◆ EXERCISE REQUIREMENTS
1. List every city name value that appears in the JSON strings of the Spark bug report below.
2. Pick up the Spark bug report below after its final line, and continue it.

───── SOURCE EXTRACT ─────

You are viewing a plain text version of this content. The canonical link for it is here.
Posted to issues@spark.apache.org by "Seydou Dia (JIRA)" <ji...@apache.org> on 2017/06/27 13:21:00 UTC
[jira] [Created] (SPARK-21227) Unicode in Json field causes
AnalysisException when selecting from Dataframe
Seydou Dia created SPARK-21227:
----------------------------------
Summary: Unicode in Json field causes AnalysisException when selecting from Dataframe
Key: SPARK-21227
URL: https://issues.apache.org/jira/browse/SPARK-21227
Project: Spark
Issue Type: Bug
Components: PySpark
Affects Versions: 2.1.0
Reporter: Seydou Dia
Hi,
please find below the step to reproduce the issue I am facing,
$ pyspark
{code:python}
Python 3.4.3 (default, Sep 1 2016, 23:33:38)
[GCC 4.8.3 20140911 (Red Hat 4.8.3-9)] on linux
Type "help", "copyright", "credits" or "license" for more information.
Setting default log level to "WARN".
To adjust logging level use sc.setLogLevel(newLevel). For SparkR, use setLogLevel(newLevel).
17/06/27 12:29:05 WARN Utils: Service 'SparkUI' could not bind on port 4040. Attempting port 4041.
17/06/27 12:29:05 WARN Utils: Service 'SparkUI' could not bind on port 4041. Attempting port 4042.
17/06/27 12:29:08 WARN Client: Neither spark.yarn.jars nor spark.yarn.archive is set, falling back to uploading libraries under SPARK_HOME.
Welcome to
____ __
/ __/__ ___ _____/ /__
_\ \/ _ \/ _ `/ __/ '_/
/__ / .__/\_,_/_/ /_/\_\ version 2.1.0
/_/
Using Python version 3.4.3 (default, Sep 1 2016 23:33:38)
SparkSession available as 'spark'.
>>> sc=spark.sparkContext
>>> js = ['{"city_name": "paris"}'
... , '{"city_name": "rome"}'
... , '{"city_name": "berlin"}'
... , '{"cıty_name": "new-york"}'
... , '{"cıty_name": "toronto"}'
... , '{"cıty_name": "chicago"}'
... , '{"cıty_name": "dubai"}']
>>> myRDD = sc.parallelize(js)
>>> myDF = spark.read.json(myRDD)
>>> myDF.printSchema()
root
|-- city_name: string (nullable = true)
|-- cıty_name: string (nullable = true)
>>> myDF.select(myDF['city_name'])

───── DATA ─────

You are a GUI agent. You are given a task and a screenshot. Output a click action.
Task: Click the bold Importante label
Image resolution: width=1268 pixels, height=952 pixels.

─────
───── DATA ─────

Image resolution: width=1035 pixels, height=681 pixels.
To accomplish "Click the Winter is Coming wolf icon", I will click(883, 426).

─────

◆ WRITTEN RESPONSES
1. paris, rome, berlin, new-york, toronto, chicago, dubai

2.
Traceback (most recent call last):
File "/usr/lib/spark/python/pyspark/sql/utils.py", line 63, in deco
return f(*a, **kw)
File "/usr/lib/spark/python/lib/py4j-0.10.4-src.zip/py4j/protocol.py", line 319, in get_return_value
py4j.protocol.Py4JJavaError: An error occurred while calling o226.apply.
: org.apache.spark.sql.AnalysisException: Reference 'city_name' is ambiguous, could be: city_name#29, city_name#30.;
at org.apache.spark.sql.catalyst.plans.logical.LogicalPlan.resolve(LogicalPlan.scala:264)
at org.apache.spark.sql.catalyst.plans.logical.LogicalPlan.resolveQuoted(LogicalPlan.scala:168)
at org.apache.spark.sql.Dataset.resolve(Dataset.scala:217)
at org.apache.spark.sql.Dataset.col(Dataset.scala:1073)
at org.apache.spark.sql.Dataset.apply(Dataset.scala:1059)
at sun.reflect.NativeMethodAccessorImpl.invoke0(Native Method)
at sun.reflect.NativeMethodAccessorImpl.invoke(NativeMethodAccessorImpl.java:62)
at sun.reflect.DelegatingMethodAccessorImpl.invoke(DelegatingMethodAccessorImpl.java:43)
at java.lang.reflect.Method.invoke(Method.java:498)
at py4j.reflection.MethodInvoker.invoke(MethodInvoker.java:244)
at py4j.reflection.ReflectionEngine.invoke(ReflectionEngine.java:357)
at py4j.Gateway.invoke(Gateway.java:280)
at py4j.commands.AbstractCommand.invokeMethod(AbstractCommand.java:132)
at py4j.commands.CallCommand.execute(CallCommand.java:79)
at py4j.GatewayConnection.run(GatewayConnection.java:214)
at java.lang.Thread.run(Thread.java:745)
During handling of the above exception, another exception occurred:
Traceback (most recent call last):
File "<stdin>", line 1, in <module>
File "/usr/lib/spark/python/pyspark/sql/dataframe.py", line 943, in __getitem__
jc = self._jdf.apply(item)
File "/usr/lib/spark/python/lib/py4j-0.10.4-src.zip/py4j/java_gateway.py", line 1133, in __call__
File "/usr/lib/spark/python/pyspark/sql/utils.py", line 69, in deco
raise AnalysisException(s.split(': ', 1)[1], stackTrace)
pyspark.sql.utils.AnalysisException: "Reference 'city_name' is ambiguous, could be: city_name#29, city_name#30.;"
{code}
--
This message was sent by Atlassian JIRA
(v6.4.14#64029)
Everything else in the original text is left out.